• EXERCISE AIM
Continue the discussion of signal timing and pedestrian and bicyclist safety below, starting right after its last sentence.

• PROVIDED PASSAGE
____________
Signal Timing and Pedestrian/Bicyclist Safety

Signal timing can be a great thing. It can move automobiles and bicyclists more efficiently through the city while also providing for a safer, more predictable traffic patterns for pedestrians. In order to achieve this success and a safe right-of-way for automobiles, bicyclists and pedestrian then this timing needs to be done at the right speed. What is that speed though?


In New Haven, CT they are moving forward with a signal timing project that will keep downtown speeds there between 25 and 30mph. But many Complete Street advocates would argue that 25mph is too fast. Studies have shown that a pedestrian hit at 20mph has a 5 percent chance of death, while a pedestrian hit at 30mph has a 45 percent chance of death. These findings have led to many cities looking towards urban traffic speeds in the 15 to 20mph range (bicyclists travel around the 12mph mark).


Personal experience makes me say that posted speed limits do very little to manage speeds. Signal timing does seem to work out of the appeal avoided stop-and-go traffic. Urban environments, when well designed, also will naturally reduce traffic speeds in most cases. This is a reaction of mental comfort levels for drivers. When there are lots of people around, buildings and other structures close to the street, and plenty of things to observe drivers tend to naturally slow down - self-regulating in a way.


With that said there are streets in Cincinnati that are in need of reduced traffic speeds. Aside from the typical residential streets that people always seem to clamor for lower speeds, what streets would you like to see made safer for bicyclists and pedestrians by reducing traffic speeds? My top pick would be the Calhoun/McMillan network. The parallel streets are complimentary of one another and both have large pedestrian and bicyclist volumes. Due to their straight orientation, one-way traffic flow, limited traffic-calming designs, and lack of a completely built out urban streetscape the speeds are very high and very unsafe for anyone other than automobile drivers.

12 comments:

Jason McGlone said...
This comment has been removed by the author.
Jason McGlone said...

Being a daily cyclist downtown, I'd argue that it's also worth the effort to educate drivers and cyclists on how to manage one another, as well. Many of the streets around town don't have bike lanes and many drivers overtake cyclists unsafely (dangerously, in fact) and tend to get scared when they're around. On the flipside, many cyclists weave through traffic, ride on the sidewalks, or ride the wrong way on streets--it can be pretty insane.

As speeds go, 20 mph seems like a happy medium in Cincinnati. An experienced cyclist (on a road bike) can easily maintain 15mph going up a reasonable grade, and could keep up with cars on flat ground.

University area would be a good place to start, as well as Downtown. It seems to me that it'd be more difficult for traffic to handle a timed signal system in an area that isn't laid out in a grid, though I could be totally wrongheaded about that snap assessment.

Radarman said...

Roxanne Qualls has Calhoun/McMillan at the top of her list for taming. She would like to return them to two way status and make them complete. She needs all the support she can get.

Randy Simes said...

I'm not sure how I feel about two-way conversions. On Calhoun/McMillan it would seem to work, but I'm not sure I see the gain on streets Downtown. Other traffic calming measures would seem to do the trick and maintain the fewer conflict points at intersections that are produced by two-way streets. What does everyone else think though?
____________
• SUPPLIED MATERIAL

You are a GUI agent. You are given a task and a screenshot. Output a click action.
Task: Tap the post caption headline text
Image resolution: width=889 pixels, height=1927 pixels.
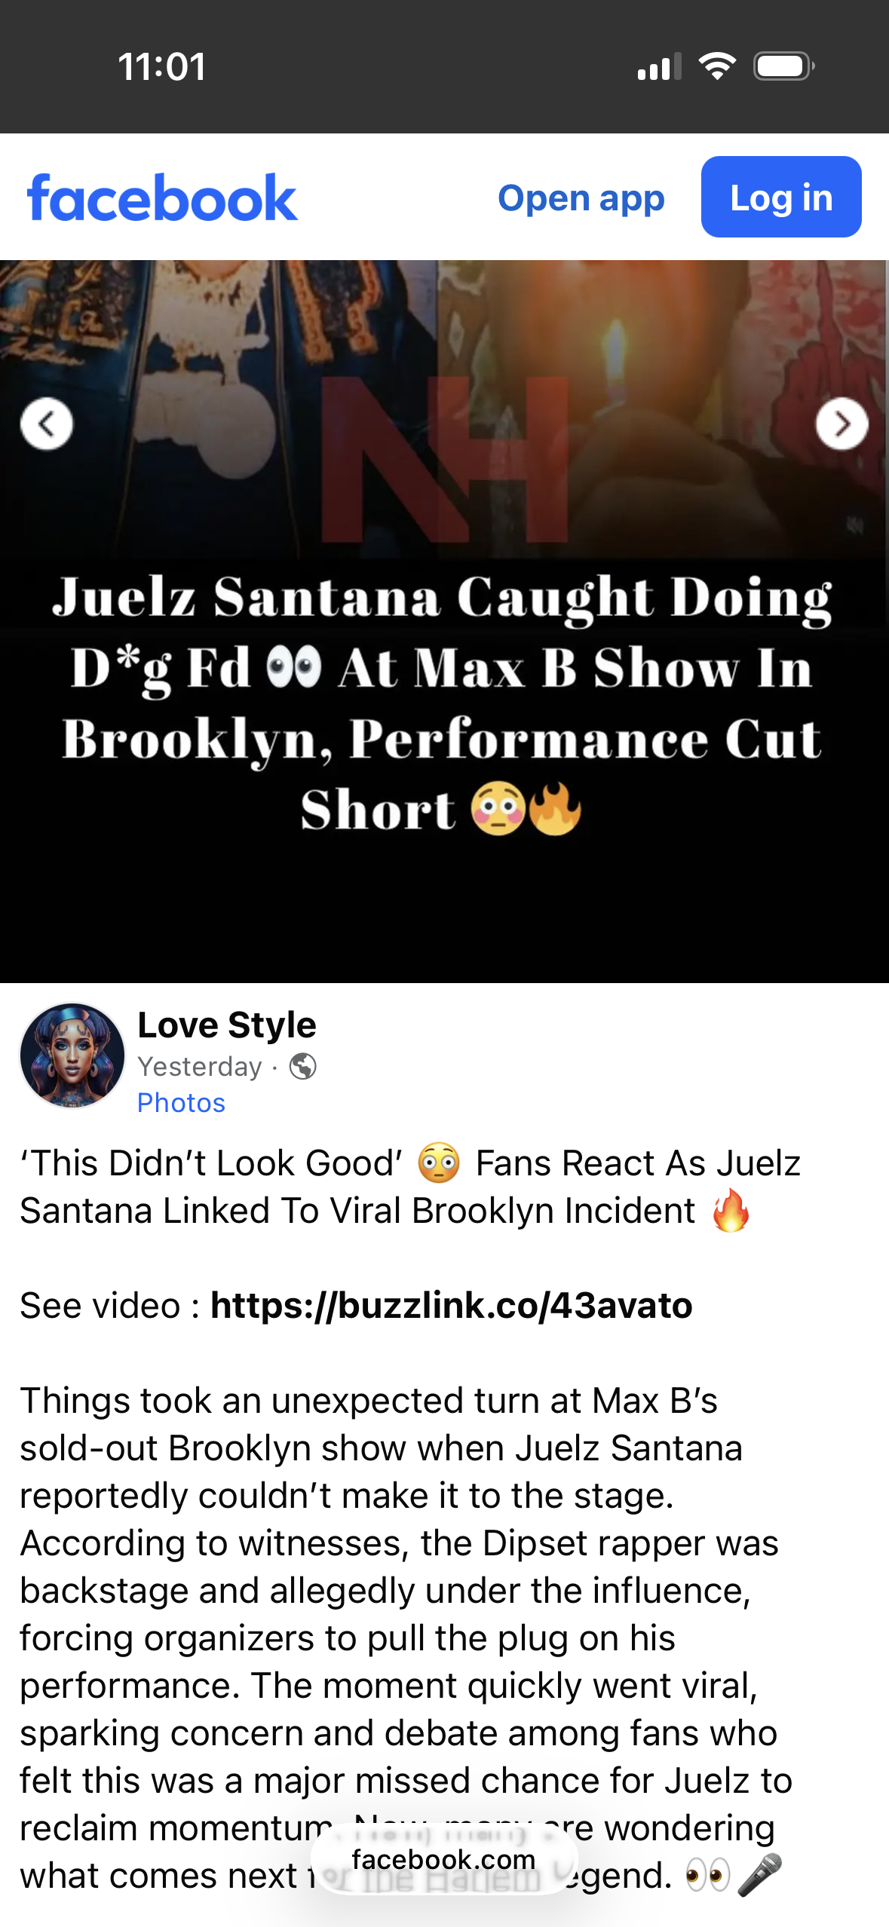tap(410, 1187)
____________
• FINAL RESULT
Nathan said...

I agree Calhoun/McMillan, I'd also add the bottom of Clifton Avenue and Ludlow/Hamilton Ave to that list. This is a small neighborhood that apparently in everyone's way towards someplace else. Walnut street downtown too.

I like the idea of switching streets downtown to two-way downtown. It's such a mess anywhere from the highway towards the business district from 2nd street to 7th. You often just end up going in loops around city blocks clogging up the streets. But that's a shared space issue, not a speeding one.

Dave Rolfes said...

Couldn't agree more with Jason regarding the education effort. As cycling becomes a more popular mode of transportation, both drivers and cyclists need to know the rules of the game. There are too many cyclists, downtown especially, that use sidewalks or go against traffic. This only tends to confuse drivers more when they see me on the road and moving with traffic.

As for Randy's point in the article, the area around UC campus is ripe for this change. As that network of streets has become more of a part of campus it only increases the need. Downtown Cincy could use it, as could the street grid in the northernmost part of NKY.

N/A said...

The best way to slow traffic is to make all roads two way. One way streets turn into mini-highways and are extremely unsafe to pedestrians. ;)

UCstudent said...

Cincinnati suffers from a lack of east west thoroughfares. Making Taft/Calhoun & McMillan would exacerbate this blunder in city planning. Downtown streets were all two way fyi.

UCstudent said...

errrrrrr making them one way that is

Mark said...

Maybe bicyclists don't cause a majority of accidents between themselves and automobiles but how many automobile to automobile do they cause? Many times you see them riding two and three abreast taking up the entire link on a two lane road. This causes vehicles to have to cross the names of the opposing lane of traffic to pass them.

Bicyclists need to remember that there are laws that apply to them as well as automobiles! They need to stop at stop signs and red lights just like everyone else, things I have seen them ignore many times.

Quim said...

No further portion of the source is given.